Duytschaever et al. reported a 100% diagnostic accuracy in all PVs except the RIPV (81%), which they attributed to difficult positioning of the PVAC [18]. This is different from our data demonstrating false-negative results in different PVs. Positioning of the PVAC in the RIPV might have been facilitated by rotational angiography and 3-D-ATG in our study group.

Therefore, to reduce the noise generated with the low-frequency signals, the usual filtering frequency for intracardiac signals is between 30 and 40 Hz for the high-pass and 500 Hz for the low-pass filters. Although appropriately placed electrode catheters will record desired signals at any filtering frequency, filter settings between 30 and 40 Hz (high pass) and 500 Hz (low pass) are best suited for sharp intracardiac signals. As this will attenuate all parts of the signal below the high-pass and above the low-pass setting, PV-like potentials may have been possibly removed with the standard filter setting.

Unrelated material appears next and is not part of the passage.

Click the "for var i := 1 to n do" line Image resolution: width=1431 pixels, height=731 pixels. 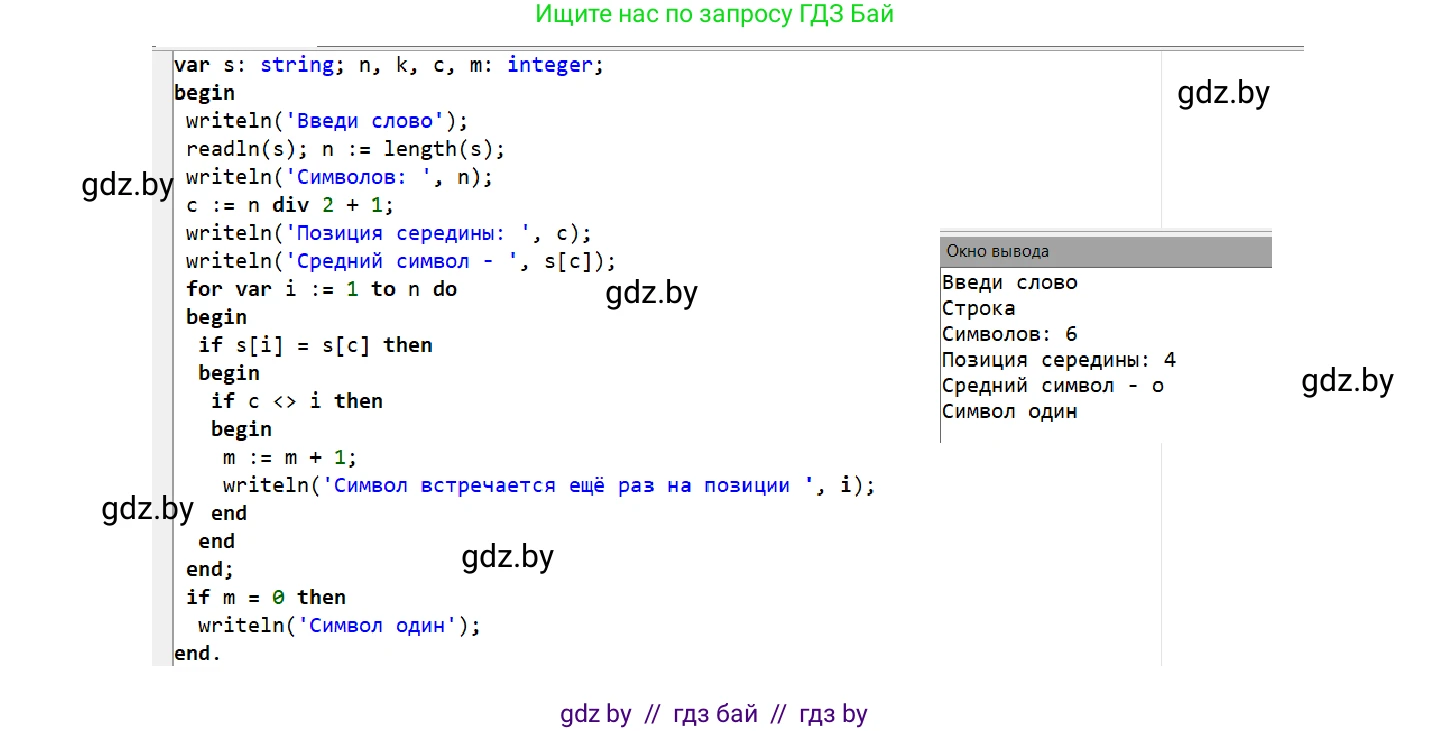[321, 289]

Therefore, we investigated if a stepwise adjustment of the high-pass filter to 0.05 Hz or the low-pass filter up to 1,000 Hz amplifies an attenuated PVP. However, a change of filter settings failed to improve quality of the PV signals achieving a more PV-like potential.

This study has several limitations. First, our study group included only 20 patients; however, this allowed us to evaluate the mapping accuracy of the PVAC in a total of 80 pulmonary veins. Second, the follow-up period was only 3 months. Nevertheless, the primary endpoint of this study was the evaluation of mapping accuracy rather than the assessment of clinical outcome. Finally, obtaining exactly the same mapping position in subsequent recordings with two different catheters may be difficult, even with support of 3-D-ATG. However, this is the only way to compare the mapping accuracy using different catheters subsequently.

In conclusion, we investigated the diagnostic accuracy of the PVAC and the impact of filter settings on signal quality. Baseline mapping showed a good correlation between the Orbiter and PVAC with regard to the anatomical location of recorded PVPs and signal quality. Using the PVAC for mapping and ablation, the mapping accuracy was 94%. This might be due to different signal morphologies, less detailed and slightly smoothened compared to the Orbiter, mimicking successful PV isolation in some veins. Further adjustment of filter settings failed to improve quality of the PV signals to a more PV-like potential. Using the PVAC as a stand-alone strategy for mapping and ablation, one should be aware of a different signal morphology feigning successful isolation in some cases. The use of an additional mapping catheter is recommended when an institution experienced in AF ablation procedures performs the first PVAC cases to become familiar with the particular signal morphology of the PVAC or whenever there is a doubt about successful isolation of the pulmonary veins.